→ Directions
Write out the following records exactly, each one in full.
★ ★ ★ ★
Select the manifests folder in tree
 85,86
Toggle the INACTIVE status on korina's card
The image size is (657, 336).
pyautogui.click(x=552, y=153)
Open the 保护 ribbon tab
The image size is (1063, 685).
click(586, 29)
★ ★ ★ ★
→ Exercise output
Select the manifests folder in tree
 85,86
Toggle the INACTIVE status on korina's card
The image size is (657, 336).
pyautogui.click(x=552, y=153)
Open the 保护 ribbon tab
The image size is (1063, 685).
click(586, 29)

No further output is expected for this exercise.